One article that I had in the making for quite some while now was about JSON schema. Unfortunately, it is quite outdated now. Since the time of writing (January 2017) two more specifications have been officially published (v6 and v7). The article only covers v3 and v4. I will try to update the article in the next couple of days. Furthermore, I will also add the source code that should be delivered together with it. The source code contains a small sample application in form of a WPF JSON Editor working against some schema. This was just use to back up the point that the most powerful combination is a partially generic UI with a JSON Schema definition in the background.
The advantage of creating a dedicated config editor seems obvious.
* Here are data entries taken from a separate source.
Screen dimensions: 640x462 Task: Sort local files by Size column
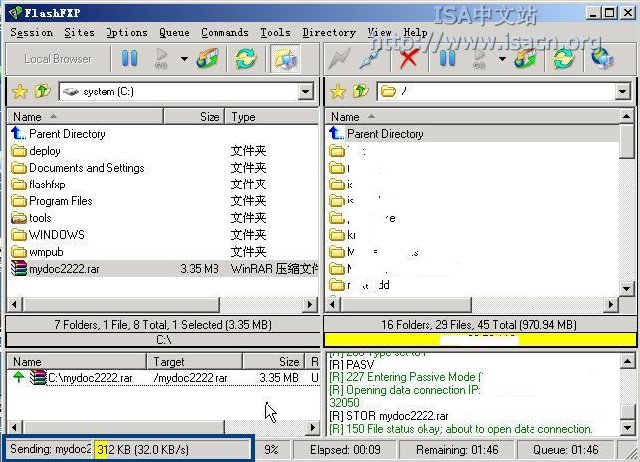pyautogui.click(x=208, y=117)
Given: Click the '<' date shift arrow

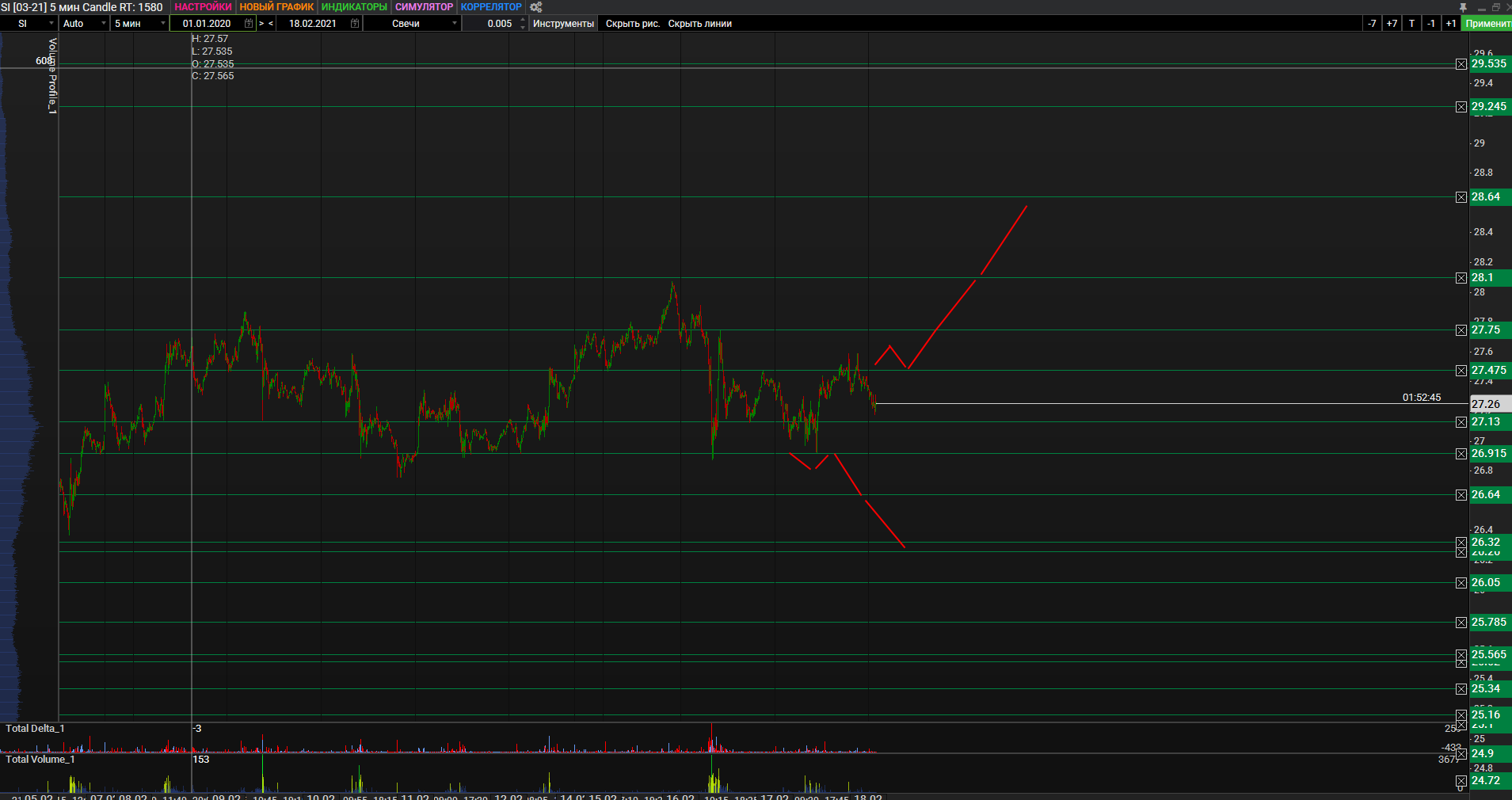Looking at the screenshot, I should tap(271, 24).
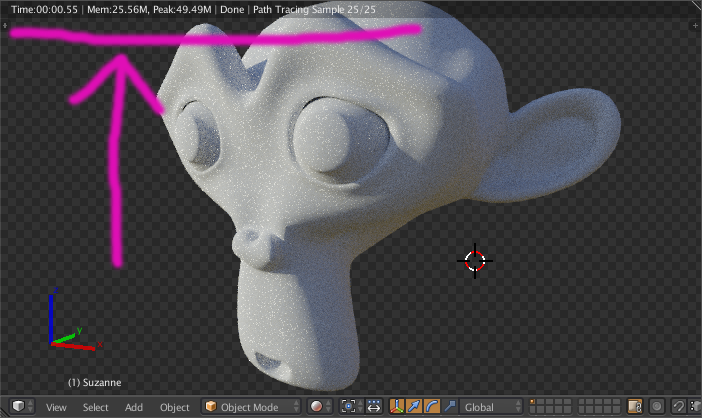702x418 pixels.
Task: Open the View menu
Action: [56, 407]
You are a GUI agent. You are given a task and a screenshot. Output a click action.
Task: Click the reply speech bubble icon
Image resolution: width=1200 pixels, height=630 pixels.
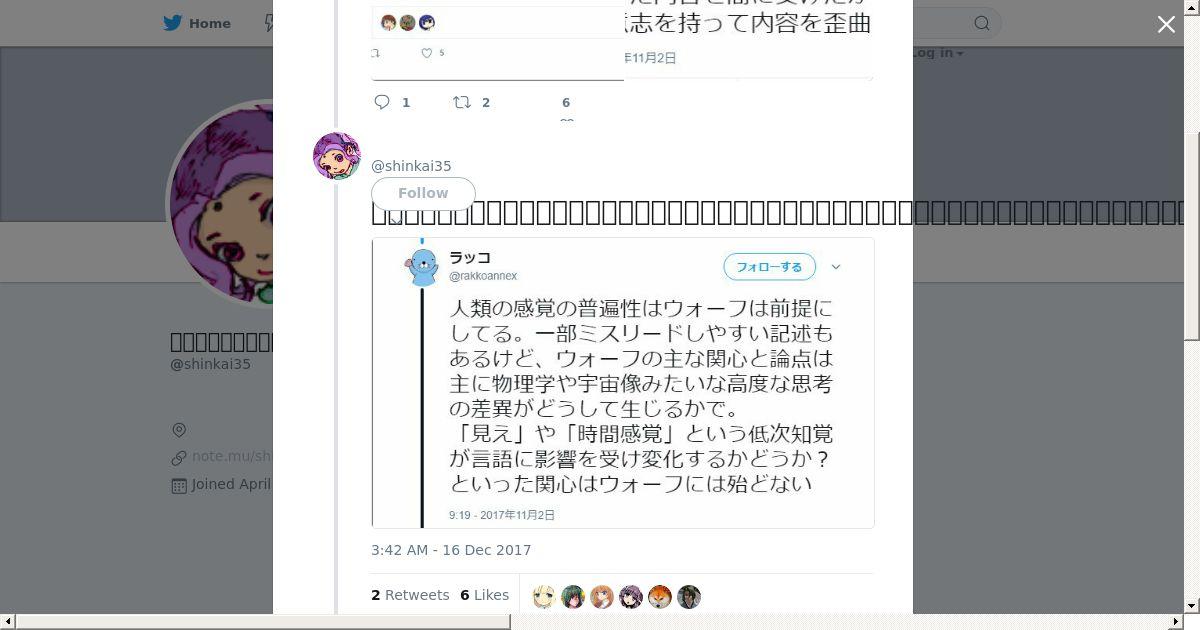[382, 102]
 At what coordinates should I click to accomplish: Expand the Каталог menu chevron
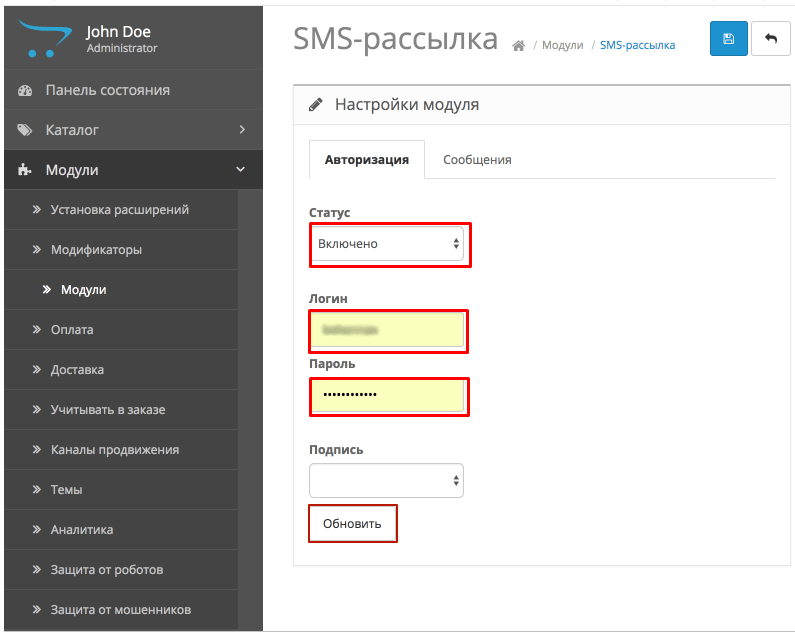tap(242, 130)
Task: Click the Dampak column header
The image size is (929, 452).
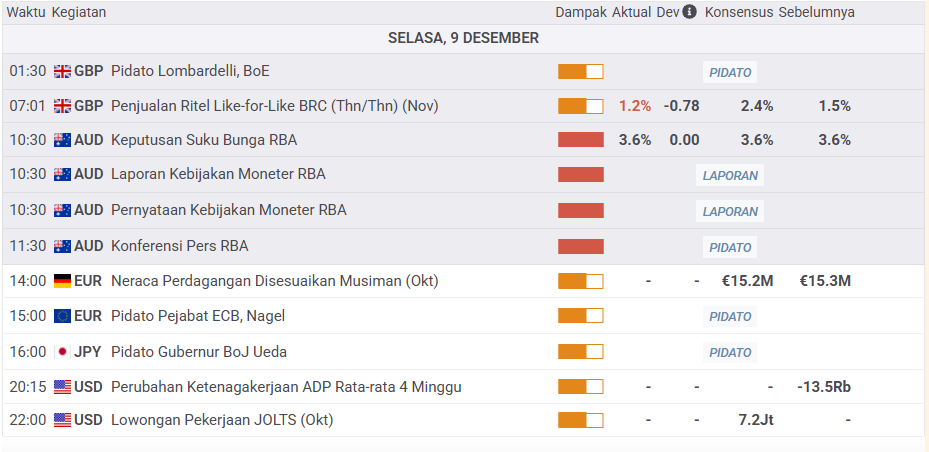Action: point(581,13)
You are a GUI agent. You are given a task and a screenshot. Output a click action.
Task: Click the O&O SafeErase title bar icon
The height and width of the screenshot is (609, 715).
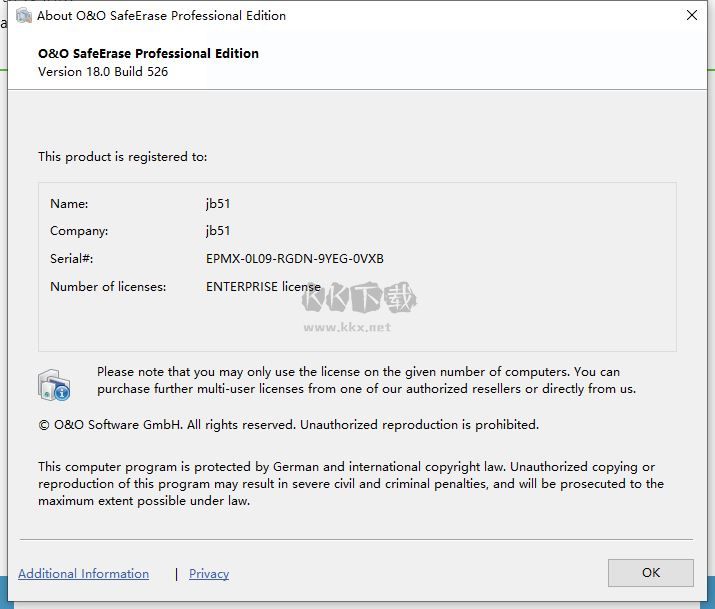24,16
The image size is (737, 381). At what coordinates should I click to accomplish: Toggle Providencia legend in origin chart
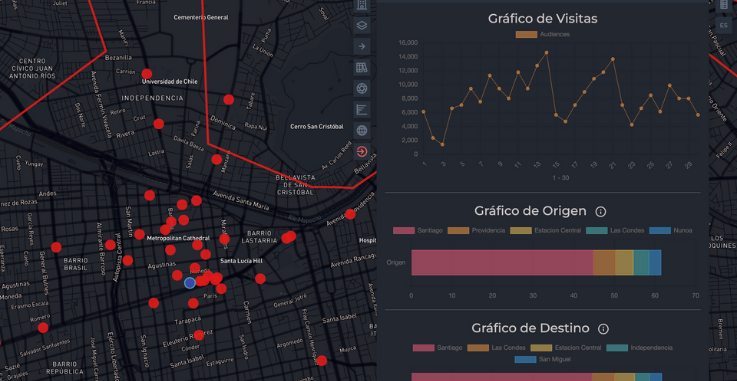click(476, 231)
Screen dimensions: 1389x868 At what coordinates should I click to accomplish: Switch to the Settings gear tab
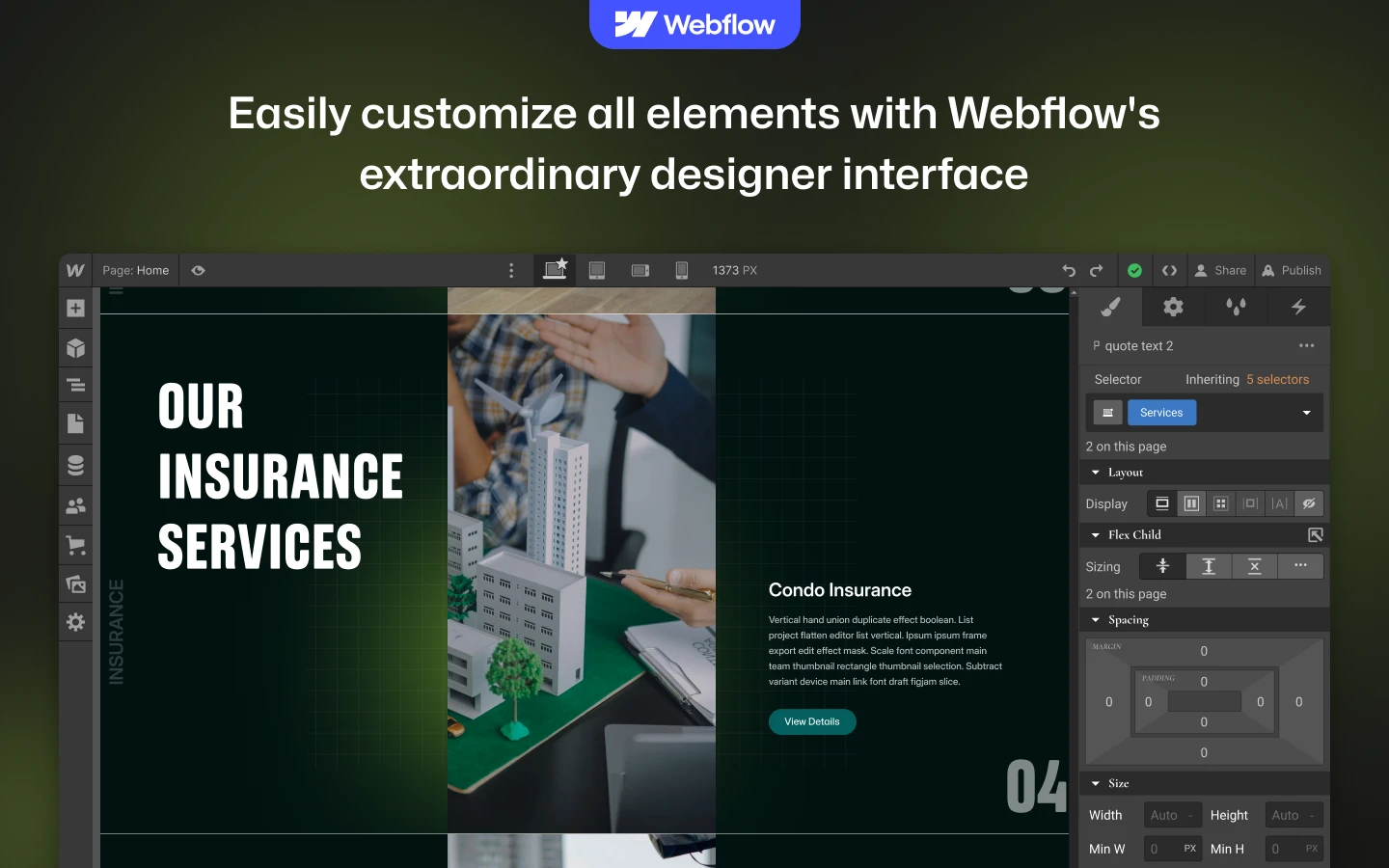[x=1173, y=308]
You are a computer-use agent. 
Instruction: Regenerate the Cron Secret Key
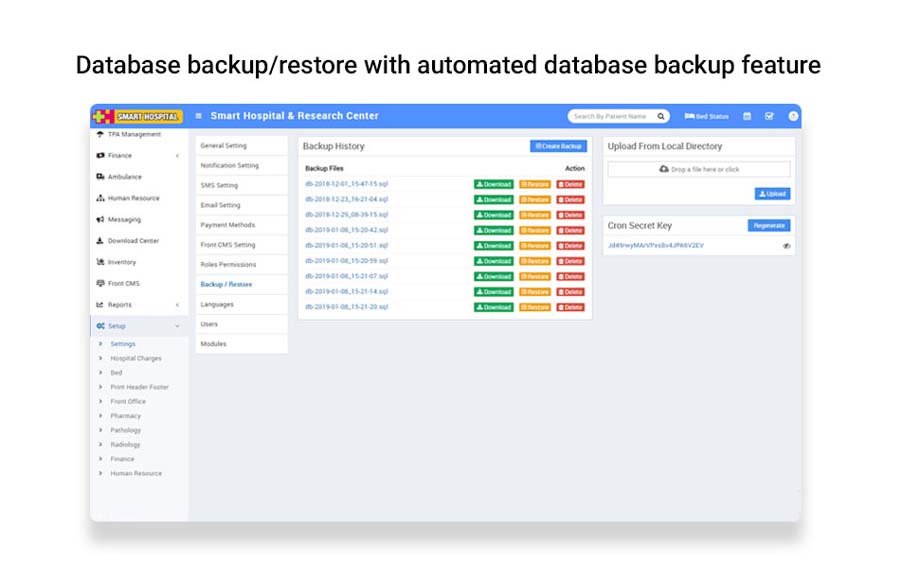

The additional way to make it partially flexible (at least under the hood) does not seem so obvious. From personal experience, though, I can tell you that it offers really nice advantages, such as being able to have a consistent UI without thinking about particular scenarios. Likewise, the schema can be fairly easily updated (e.g., it could be placed on some server with local caching), which would also update the UI. No application update required. Last, but not least - maybe our configuration files appear in multiple versions. Having each version being associated with its own schema does not require any UI changes; it magically follows the possibilities of each file.
Personally, I found JSON Schema to be a tool that is needed on many occasions. In the web (open API specifications, TypeScript runtime evaluations, ...) or on standard applications (configuration files, ...).